When you hear "supply chain," think LBS. "Asset tracking of portable, high-value products is a particularly good fit for location-based IoT," says Daniel Marcq, director of electrical engineering at Bresslergroup, an innovation design and product development firm in Philadelphia.
Industries in which LBS is gaining popularity include transportation, construction, medical, and agriculture, according to Marcq, who has designed products to locate items ranging from wheelchairs in hospitals to 20-ton construction equipment.
Mario Proietti, co-founder and CEO of LocationSmart, a location-as-a-service provider in Carlsbad, Calif., also helps construction companies by tracking equipment that goes into construction offices. "The offices rarely move, but you need to know if the right part has been put into the right office," he says.
In addition, LocationSmart tracks the location of smart phones for online gaming purposes. "Forty states offer some level of online betting, verifying users are within the state, or sometimes within a certain county," says Proietti.
LBS solutions may also monitor things like temperature, shock, moisture, or more. The COVID-19 vaccine supply chain, for instance, tracks not just location but the temperatures of each parcel shipped.
The components of an LBS solution include sensors, power, and connectivity, and you may have to make trade-offs depending upon your goals. For instance, the more data you want from a sensor and the more often you communicate with it, the more power you use. The most common network options for mobile IoT devices are, in order of reach, Bluetooth, Wi-Fi, LoRaWAN, and GPS. The first two are popular consumer options, because everyone supports them already. LoRaWAN requires the least power, and "GPS sucks battery power, but it can remain dormant," says Proietti, who has plenty of experience with the problems GPS can present.
"You can't see the GPS satellites from inside a building or a container, and GPS tags on containers will be blocked by other containers stacked on top," he explains. LocationSmart triangulates Wi-Fi access points or cellular data towers for location information when GPS can't connect.
As a location service, LocationSmart brings in data from tracked IoT devices across any and all networks available, presents that data on a dashboard with customizable reports, and provides it to the vendor using its products.
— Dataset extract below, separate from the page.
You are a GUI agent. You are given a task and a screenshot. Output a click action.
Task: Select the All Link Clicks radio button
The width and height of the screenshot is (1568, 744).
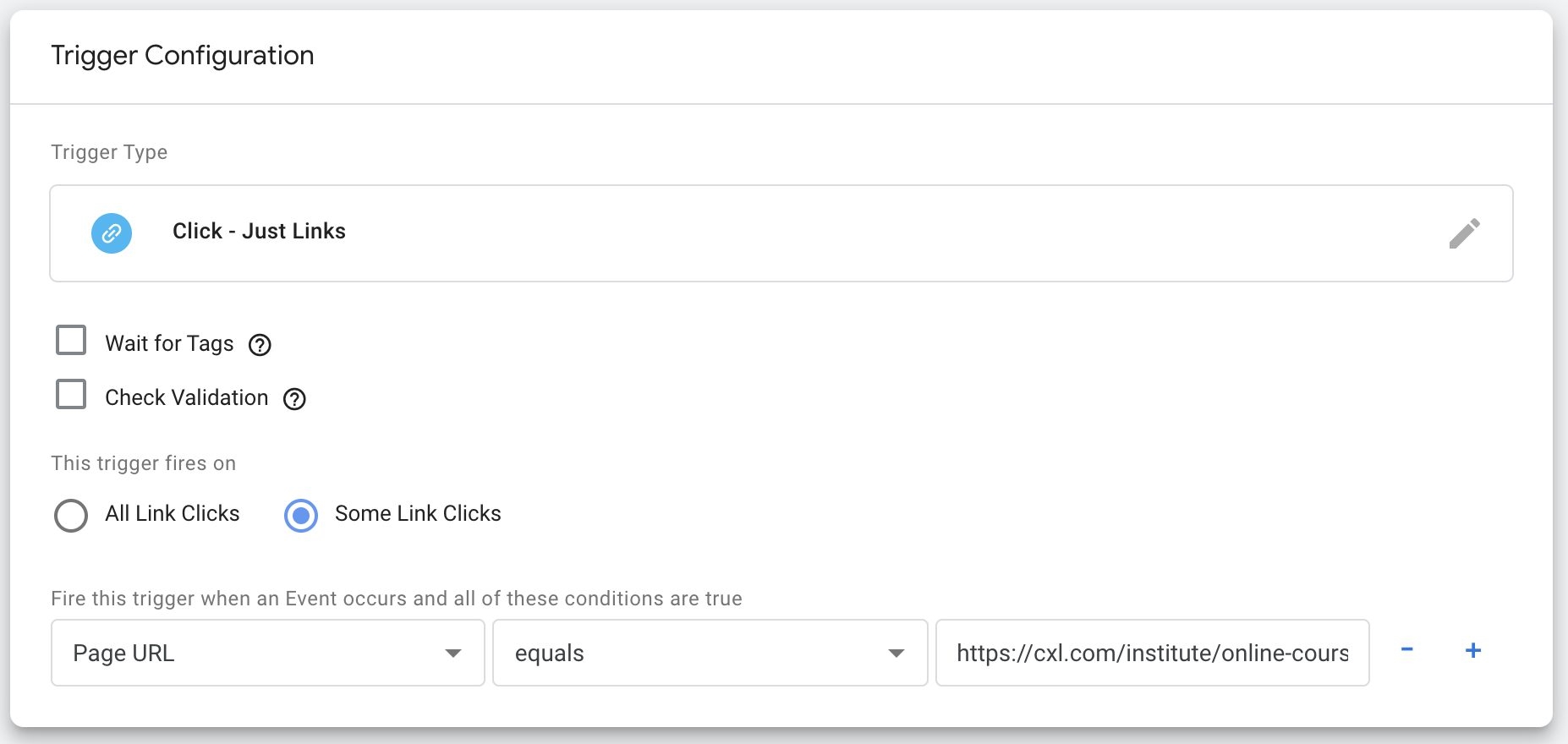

Managing that data is the part of the LBS project that integrators often forget about, says Marcq. "Integrators are surprised at how complex it gets to mine the data they'll get," but that's what customers need. "For example, a herd of cattle with location tags connecting over a private LoRaWAN network will create a big data problem," if you don’t know how to glean business intelligence from it, he explains.
Integrators interested in offering LBS should look to solve needs for their existing customers, many of whom may own, sell, or use expensive items that are mobile and need to be tracked. For instance, many companies build schedules around materials deliveries, says Proietti, so knowing exactly where a shipment is and when it will arrive dictates personnel time. Also, when sending finished products, companies often track packages to stop thefts and delivery disputes.
“Define exactly what the customer needs," suggests Marcq. "What is the end goal? Who gets the data? How is the data collected? Displayed?" He acknowledges this may sound difficult at first, but there are plenty of techniques for getting the job done. "Integrators have the ability to provide cloud logins and networking of the kinds needed for LBS. They have a good idea of how data moves, so they can get the data back, collecting and maintaining the important data."
Proietti notes that this is a growing market, "and LBS will continue to grow."